EXERCISE REQUIREMENTS:
**a.** In the article on Total's cognitive search platform, copy the passage from "Mathilde Fourquet presented" to "and geoscience documents.", swapping "portal" for "hub".
**b.** According to the article on Total's cognitive search platform, at which conference was the platform presented?
**c.** Continue the article on Total's cognitive search platform from its last sentence.

EXCERPT TO READ:
- - - -

Service provider Sinequa has developed an information retrieval system running in the cloud leveraging domains-specific knowledge representation.

Mathilde Fourquet presented Total’s ‘Cognitive search’ platform at the 2019 ‘Big Data Paris’ conference. Cognitive search seeks to develop the ‘transversality’ of information retrieval by leveraging unstructured textual data across different fields of expertise, provide support for new uses of information including natural language queries. Cognitive search is said to improve the user experience for all Total employees. Total is a long-time advocate of best practices in data science having engaged France’s Sinequa to develop a refining and chemicals information portal back in 2008. In 2016 Total awarded Sinequa a service contract to develop a dedicated platform to handle some 50 million (now up to 150 million) engineering and geoscience documents.

- - - -

INFORMATION PROVIDED:
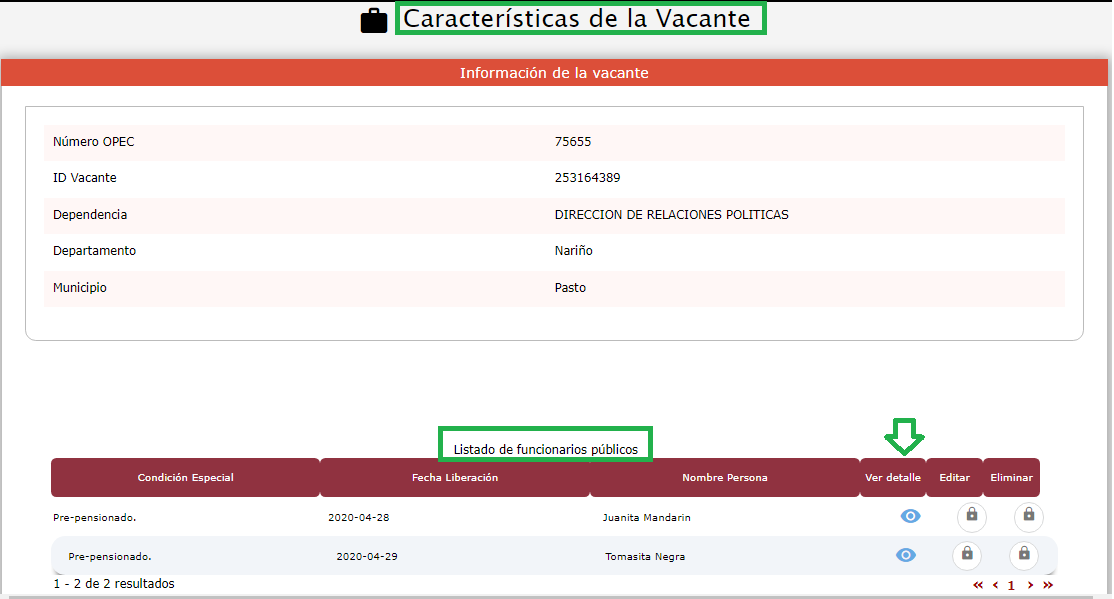Open Tomasita Negra's details with the eye icon
The width and height of the screenshot is (1114, 599).
906,555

- - - -

RESPONSE LIST:
**a.**
Mathilde Fourquet presented Total’s ‘Cognitive search’ platform at the 2019 ‘Big Data Paris’ conference. Cognitive search seeks to develop the ‘transversality’ of information retrieval by leveraging unstructured textual data across different fields of expertise, provide support for new uses of information including natural language queries. Cognitive search is said to improve the user experience for all Total employees. Total is a long-time advocate of best practices in data science having engaged France’s Sinequa to develop a refining and chemicals information hub back in 2008. In 2016 Total awarded Sinequa a service contract to develop a dedicated platform to handle some 50 million (now up to 150 million) engineering and geoscience documents.

**b.** The 2019 Big Data Paris conference.

**c.**
The work has involved the consolidation of multiple text processing and portal initiatives around the company onto an information retrieval competency center for the Total group. The center is developing technology for dynamic categorization of 20 million geoscience documents, using AI to classify scanned documents by well, basin and field. Natural language processing has been applied in a proof of concept on rotating equipment. This has produced a 70% hit rate for ‘relevant’ document retrieval thanks to a major, domain-specific ontology and semantic description effort. This is now being extended to ten new domains with improved query and results. Initially the solution was deployed on premise but encountered performance issues. It is now running in the cloud.

One so far unsolved problem is cross-discipline retrieval. Total is looking for a broader industry-wide solution that looks at the big picture. This should allow for natural language queries to retrieve relevant documents, images or videos. Total is now working with Sinequa on a federated search platform and a new interface, tuned to new use cases. For Fourquet, ‘the key is to build a model and user experience that integrates with our own DNA and problem set’.